Five Skills for Achieving Any Goal
Publication date: 02/09/2003
Nothing happens unless first a dream.
Introduction: The Five Macroskills
Top 5 Reasons Why Most People Never Realize Their Big Dream
- There’s no single clearly defined objective.
- There’s no mechanism for sustaining motivation.
- There’s not enough time to devote to it.
- There’s little or no support from family and friends.
- There’s no understanding of how every seemingly unrelated little improvement advances the big dream.
What if imagining possibilities and then realizing them—that is, making dreams come true—turns out to be the distinctly human capacity, the one and only thing that sets our species apart? (Language was long thought to be the title holder, until a bunch of smartaleck gorillas and chimps learned to use sign language and computer touch-screens to make their feelings and wants known, and some show-off dolphins began formulating sentences by pressing series of noun buttons and verb buttons and pronoun buttons in the proper order.) What if it turns out the only reason not everyone succeeds in making their own “imagined possibilities” a reality is that there’s a special knack involved? What if anyone might be able to realize their Big Dream, as long as they developed the key skills to overcome the failure factors listed above? The lucky ones are those who apply these skills automatically, unconsciously, intuitively. Most other people don’t even know they exist. Ours is a society full of people with the “know-what”—but not the “know-how”—to make their dreams come true.

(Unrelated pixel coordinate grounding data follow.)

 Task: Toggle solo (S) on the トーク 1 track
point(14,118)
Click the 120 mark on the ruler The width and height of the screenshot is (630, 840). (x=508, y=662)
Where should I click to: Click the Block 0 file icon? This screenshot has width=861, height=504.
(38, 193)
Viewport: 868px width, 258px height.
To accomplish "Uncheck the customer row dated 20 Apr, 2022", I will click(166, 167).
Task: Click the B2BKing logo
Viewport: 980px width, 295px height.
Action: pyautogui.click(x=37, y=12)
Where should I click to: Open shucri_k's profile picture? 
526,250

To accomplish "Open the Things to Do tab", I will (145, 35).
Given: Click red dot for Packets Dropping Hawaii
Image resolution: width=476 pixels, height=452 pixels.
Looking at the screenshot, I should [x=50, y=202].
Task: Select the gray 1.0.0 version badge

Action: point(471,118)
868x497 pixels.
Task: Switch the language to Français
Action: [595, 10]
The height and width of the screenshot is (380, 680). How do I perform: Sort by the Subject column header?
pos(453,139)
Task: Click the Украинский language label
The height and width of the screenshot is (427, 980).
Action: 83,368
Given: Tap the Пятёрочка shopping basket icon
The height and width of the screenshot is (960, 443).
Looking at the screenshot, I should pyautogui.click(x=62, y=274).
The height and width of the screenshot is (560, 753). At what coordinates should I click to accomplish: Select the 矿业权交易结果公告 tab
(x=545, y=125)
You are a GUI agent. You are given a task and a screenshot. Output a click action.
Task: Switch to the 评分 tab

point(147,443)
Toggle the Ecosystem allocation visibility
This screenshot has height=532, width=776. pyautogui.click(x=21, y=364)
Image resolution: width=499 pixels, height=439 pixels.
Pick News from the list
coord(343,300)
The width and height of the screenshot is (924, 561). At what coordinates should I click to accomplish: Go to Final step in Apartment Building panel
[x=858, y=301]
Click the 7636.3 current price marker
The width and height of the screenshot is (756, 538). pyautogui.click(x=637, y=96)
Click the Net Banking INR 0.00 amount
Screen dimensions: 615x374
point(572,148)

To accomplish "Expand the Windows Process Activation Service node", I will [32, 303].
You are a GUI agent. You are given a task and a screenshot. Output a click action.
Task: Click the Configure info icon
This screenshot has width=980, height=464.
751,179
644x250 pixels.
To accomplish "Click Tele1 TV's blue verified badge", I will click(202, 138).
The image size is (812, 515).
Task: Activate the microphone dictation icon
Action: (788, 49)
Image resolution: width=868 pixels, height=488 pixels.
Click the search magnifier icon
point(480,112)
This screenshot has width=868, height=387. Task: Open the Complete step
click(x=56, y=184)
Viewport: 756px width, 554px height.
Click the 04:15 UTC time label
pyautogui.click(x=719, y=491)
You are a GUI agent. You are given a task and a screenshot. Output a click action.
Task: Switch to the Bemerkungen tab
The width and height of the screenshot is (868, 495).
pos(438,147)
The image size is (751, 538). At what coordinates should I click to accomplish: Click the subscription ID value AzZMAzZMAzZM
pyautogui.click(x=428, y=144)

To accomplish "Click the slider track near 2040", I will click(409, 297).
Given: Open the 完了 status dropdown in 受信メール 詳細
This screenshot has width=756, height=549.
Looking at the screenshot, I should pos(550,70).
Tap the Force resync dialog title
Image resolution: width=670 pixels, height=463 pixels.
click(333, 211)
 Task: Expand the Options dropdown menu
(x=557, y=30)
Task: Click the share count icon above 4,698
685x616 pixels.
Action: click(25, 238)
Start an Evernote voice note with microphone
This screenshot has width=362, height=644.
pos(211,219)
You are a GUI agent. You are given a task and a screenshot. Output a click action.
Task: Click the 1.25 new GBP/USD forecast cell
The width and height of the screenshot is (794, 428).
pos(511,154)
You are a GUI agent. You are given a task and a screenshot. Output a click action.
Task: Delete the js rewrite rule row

What’s your Big Dream? Lose weight? Career advancement? New house? Quit smoking/drinking? Financial freedom? Find Mr./Ms. Right? Ride the space shuttle? All of the above? It doesn’t matter what the dream is; as long as it’s something that’s deeply important to you, something that generates a tingle of excitement in your belly any time you think about it—then it qualifies as “big,” even if others seem inclined to belittle it. Dreamcrafting is not an activity restricted to those who hope to become the next Walt Disney or Oprah Winfrey. A “big” dream is any goal that generates serious belly-tingle for you; all other factors of scale are secondary. Granny’s rose garden is no less an achievement than Walt’s theme parks; they’re both the tangible product of personal dreams realized. And the process for realizing such dreams is identical. It’s this very process that is at the heart of Dreamcrafting.
Skills of a Higher Order
Alex dreams of a career as a professional singer. Obviously, therefore, Alex must master the skill of singing. Lots of discipline is required: long hours of practice, voice exercises, and so on. When people talk about all the hard work it takes to achieve success, they’re usually referring to skills and disciplines at this level; let’s call it “voicecrafting” in this example. But even after a lot of this kind of hard work, not every skillful singer succeeds in realizing his or her big dream of a career as a singer. Making any big dream come true requires skills of a different kind, skills at a higher level, skills that (for singers) have little or nothing to do with voicecrafting in particular. Beyond developing the breath control to be able to sustain a high C for an extended period of time, Alex will also need to sustain a high level of motivation for an extended period of time if the dream is to be realized. Sustaining motivation is one of the key disciplines of dreamcrafting, a skill of a higher order—we call it a macroskill—that applies to the realization of any and all big dreams.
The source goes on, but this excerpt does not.